第266話 到着

「凛羽! もう! 無茶し過ぎよ!」




 アタシはすぐに彼女の腕を肩にかけて、その場から離れることにする。


 背後では諒治の焦ったような声音がこだましていた。




 このまま入り組んだ街中に逃げ込み身を潜めることができれば……。


 さすがに凛羽がこの状態のまま走り回るのは無理だ。




 だが先程まで少しは走れていた凛羽だが、さすがに限界が来たのか足をまったく動かせていない。


 アタシと凛羽では体格がかなり違う。動けないこの子を引きずって歩くなんて無理なほどに。




 どうすればいいのよ……このままじゃいずれ追い付かれるわ。




「…………ケイちゃん」


「凛羽?」


「……私をここに……置いていって」


「へ?」


「ケイちゃんだけでも……逃げて」


「な、何を言ってるのよ! そんなことできるわけないじゃない!」


「でも……今の私は足手纏いだよ。一緒にいたら……絶対に捕まっちゃう」


「うるさい! アタシは絶対に見捨てない! 見捨ててなんてやるもんか!」


「ケイちゃん……」




 そうだ。

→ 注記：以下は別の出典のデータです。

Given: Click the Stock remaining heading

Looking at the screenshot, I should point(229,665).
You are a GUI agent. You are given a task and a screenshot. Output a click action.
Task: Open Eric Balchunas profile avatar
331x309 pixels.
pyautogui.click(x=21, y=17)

どんな絶望的な状況でも諦めたりはしない。




 あの時……絶望しかなかったアタシを、この子はずっと支え続けてくれた。凛羽がいたから立ち直れたのだ。




 この子はアタシのヒーロー。無くてはならない半身のようなものだ。だから絶対に失いたくない。どこまでも一緒で、たとえ死ぬ時だってそれは変わらない。




「――よぉやく、追い付いたぁ」




 薄気味悪い声音が背後から響く。




 そこには諒治たちが銃を向けながら立っていた。




「桂華さぁ、恋人から逃げるなんて悲しい真似するんじゃないよ」


「だ、誰が恋人よ! アンタのような最低の人間なんて死ねばいいんだわ!」


「お~怖い怖い。まだ根に持ってるのか? ……何ならここであの時のことを再現したっていいんだけどな?」




 不気味に笑う諒治。咄嗟にフラッシュバックして、またあの時の恐怖が蘇りそうになったが……。

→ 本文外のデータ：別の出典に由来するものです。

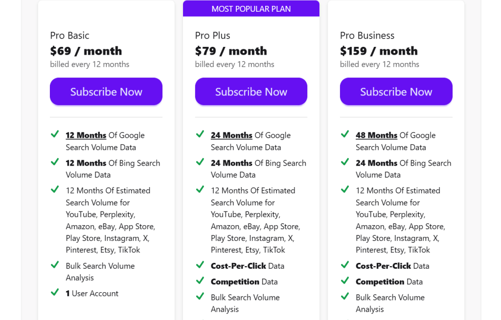
Task: Click checkmark next to Pro Plus Competition Data
Action: tap(200, 281)
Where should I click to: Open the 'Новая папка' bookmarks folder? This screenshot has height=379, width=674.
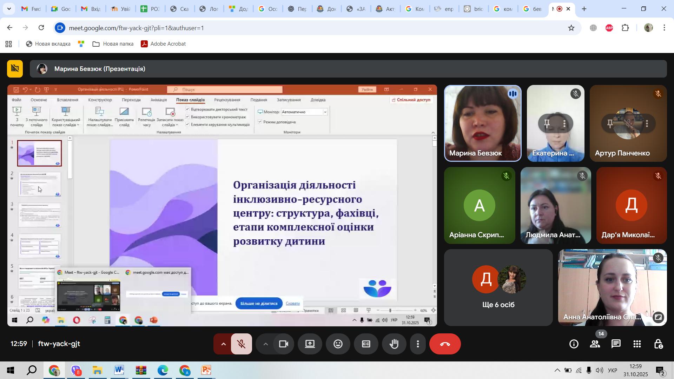[x=113, y=44]
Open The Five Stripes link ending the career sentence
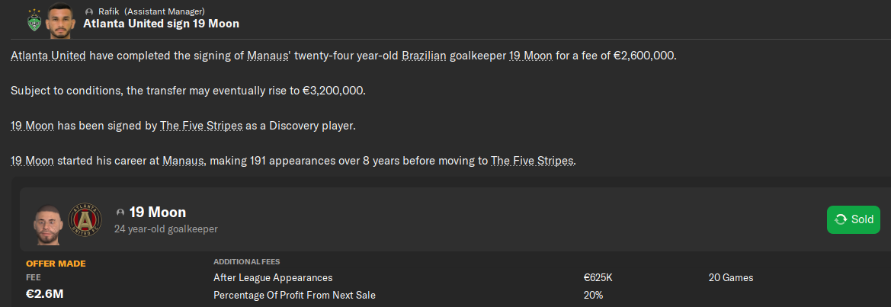This screenshot has height=307, width=891. 532,161
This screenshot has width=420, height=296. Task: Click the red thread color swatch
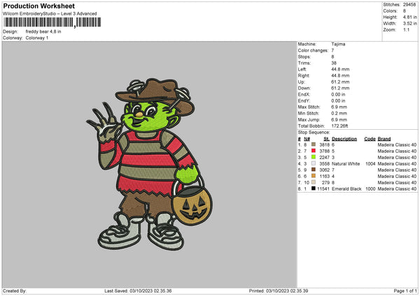pyautogui.click(x=314, y=151)
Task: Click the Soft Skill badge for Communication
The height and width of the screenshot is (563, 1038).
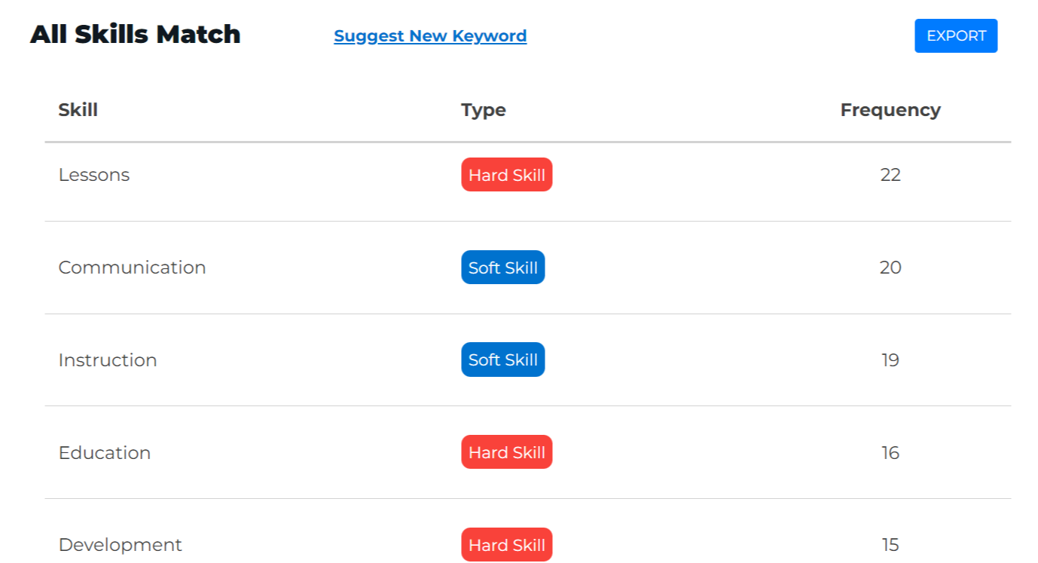Action: 503,268
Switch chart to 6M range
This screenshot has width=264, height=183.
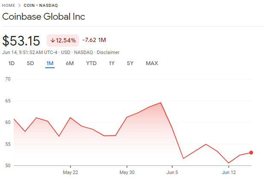coord(70,63)
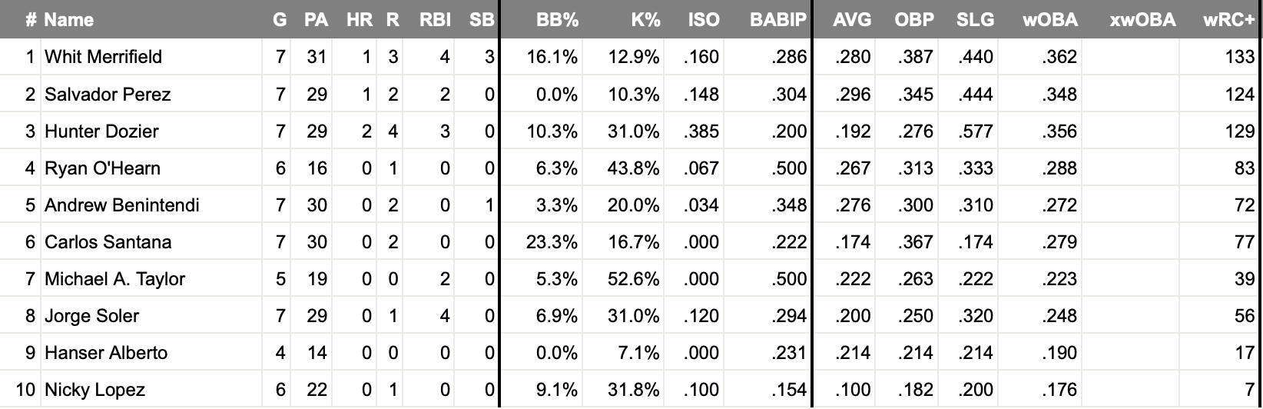1263x409 pixels.
Task: Open Ryan O'Hearn's player entry
Action: click(x=102, y=168)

「……っ! やれるものならやってみなさいよ! アタシはもう、アンタなんかに屈しないわ!」




 持っていた銃で諒治を撃とうとしたが、カチカチカチッと乾いた音だけが鳴る。




 ……弾切れ!?




「どうやら運にまで見放されたようだな。……おいお前ら、もうコイツは用済みだ。撃ち殺すぞ」




 三人の男たちが銃を突きつけ、そして――引き金を引いた。




 だがその時、アタシの身体は何かの衝撃を受けて倒れ込んでしまう。見れば凛羽がアタシの身体を突き飛ばしていたのだ。




「りっ……!?」


「ごめんね……ケイちゃん」




 銃弾が凛羽のもとへ向かう。




 止めて……ダメ! アタシの親友を殺さないでっ!




 必死に手を伸ばそうとするが、当然そんなものは間に合わない。


 そして無情にも凛羽が今にも銃弾に貫かれようという時だった。




 突如として、凛羽のポケットから何かが飛び出したと思ったら――ボボンッ!




 白い煙と同時に、凛羽の前に驚愕すべきものが出現した。


 そのままソレが銃弾を受け止めたことで、後ろにいた凛羽は無事で済んだ。




 アタシは呆然とする者たちをよそに、すぐに凛羽のもとへ駆け寄った。彼女を強く抱きしめながら「大丈夫? 生きてる?」と声を張る。




「う、うん……で、でも……」




 どうやら凛羽は、自分が助かったことよりも目の前に現れた大きな物体に釘付けである。


 アタシも改めてソレを観察した。




「ね、ねえ……コレって……鳥本からもらったもの、だったわよね?」


「……うん」




 そうなのだ。このアタシたちよりも巨大な物体は、前に凛羽が鳥本から受け取った小さな人形だった。凛羽はそれが嬉しかったらしく、いつも肌身離さず持ち歩いていたのである。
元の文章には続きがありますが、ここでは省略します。